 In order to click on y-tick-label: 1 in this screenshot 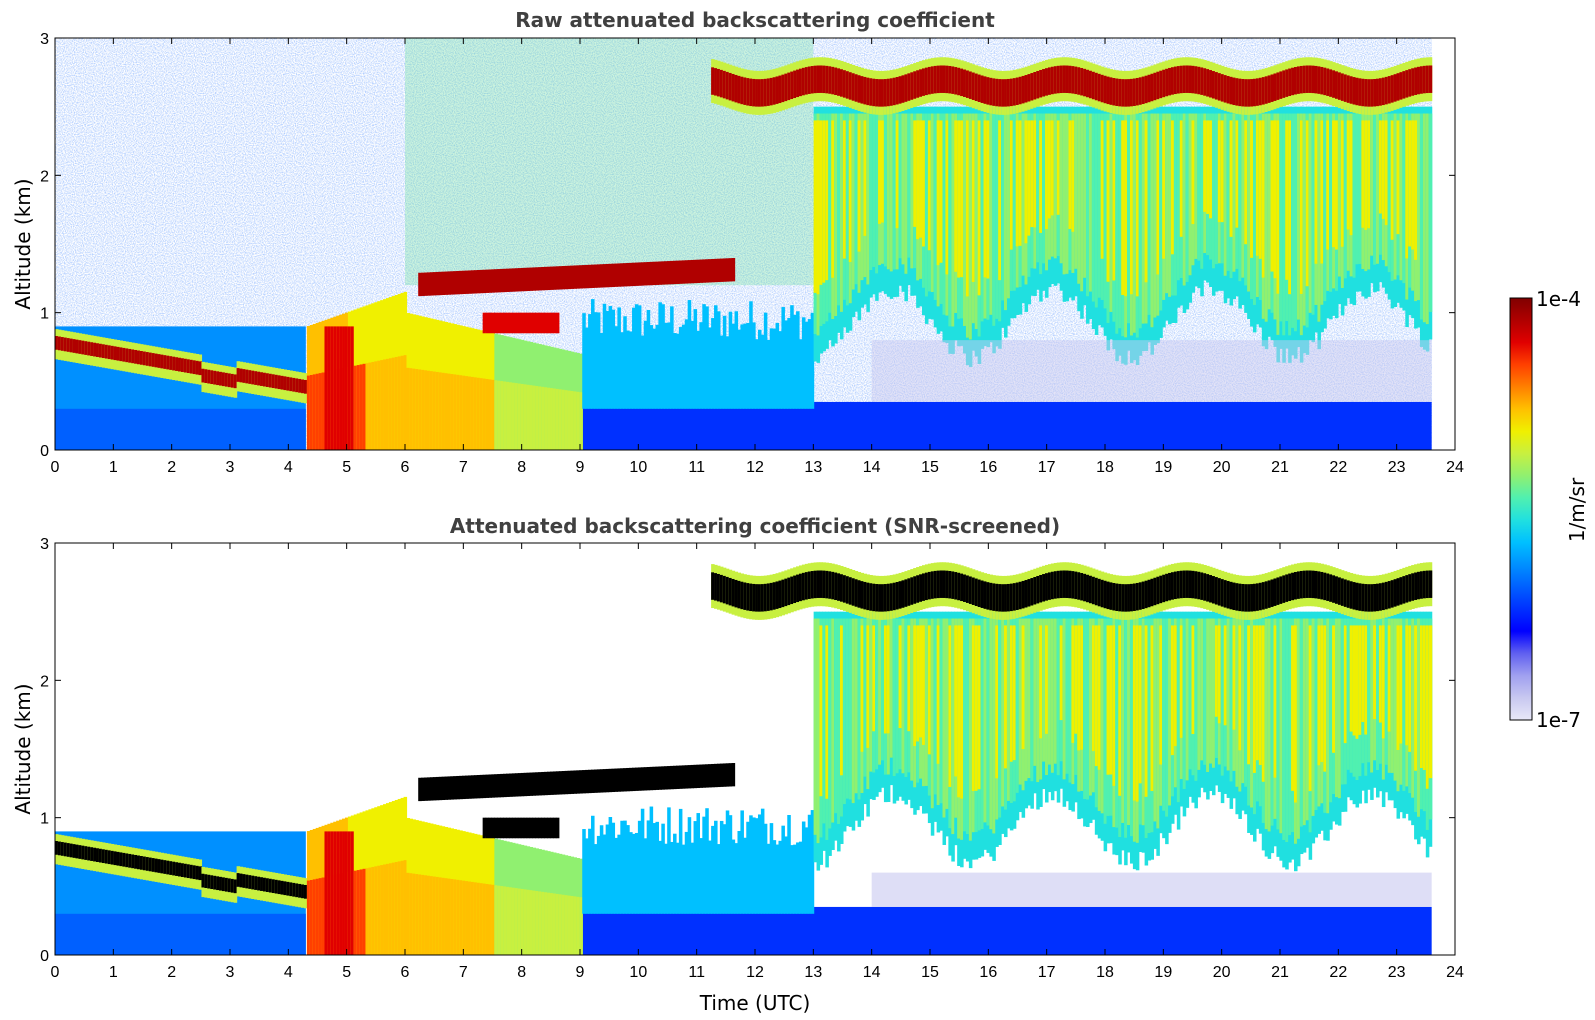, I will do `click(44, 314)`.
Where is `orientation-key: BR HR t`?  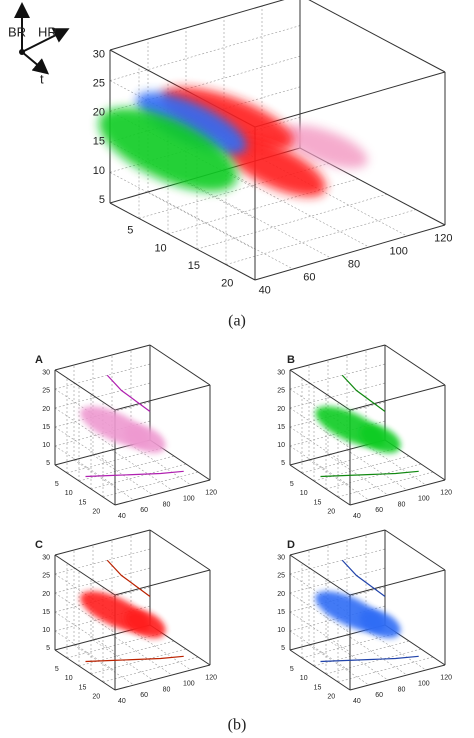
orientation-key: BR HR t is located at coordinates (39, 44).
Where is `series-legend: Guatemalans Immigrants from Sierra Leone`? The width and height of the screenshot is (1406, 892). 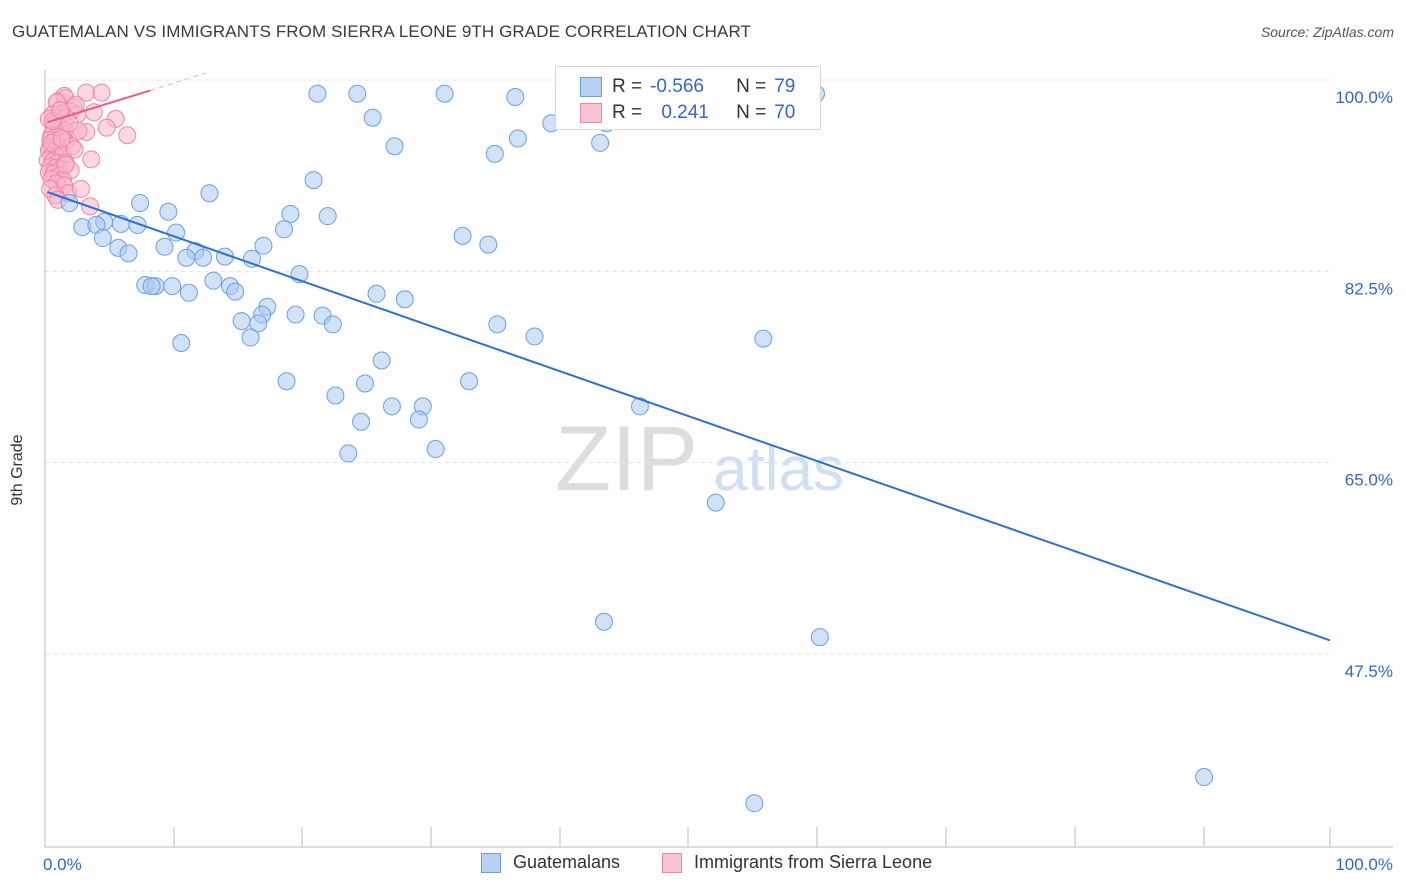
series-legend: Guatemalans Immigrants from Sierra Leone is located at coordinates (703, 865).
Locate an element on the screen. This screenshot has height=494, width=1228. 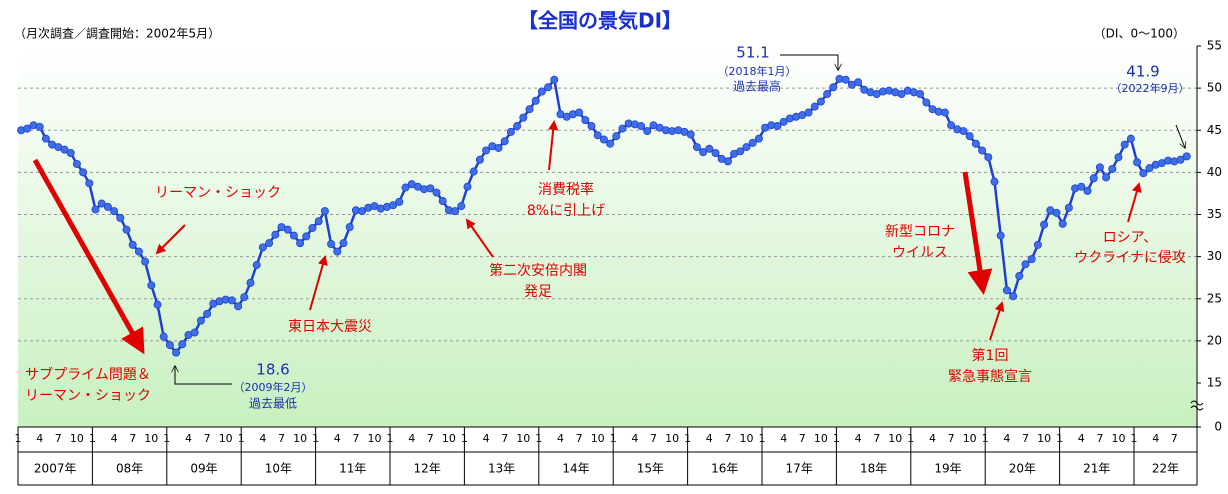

_AIM OF THE EXERCISE:_
Please reproduce everything from the line containing "is (1406, 892)." down to the end of the material, leaving the pictures out.

_YOUR RESPONSE:_
Where is `series-legend: Guatemalans Immigrants from Sierra Leone`? The width and height of the screenshot is (1406, 892). 
series-legend: Guatemalans Immigrants from Sierra Leone is located at coordinates (703, 865).
Locate an element on the screen. This screenshot has height=494, width=1228. 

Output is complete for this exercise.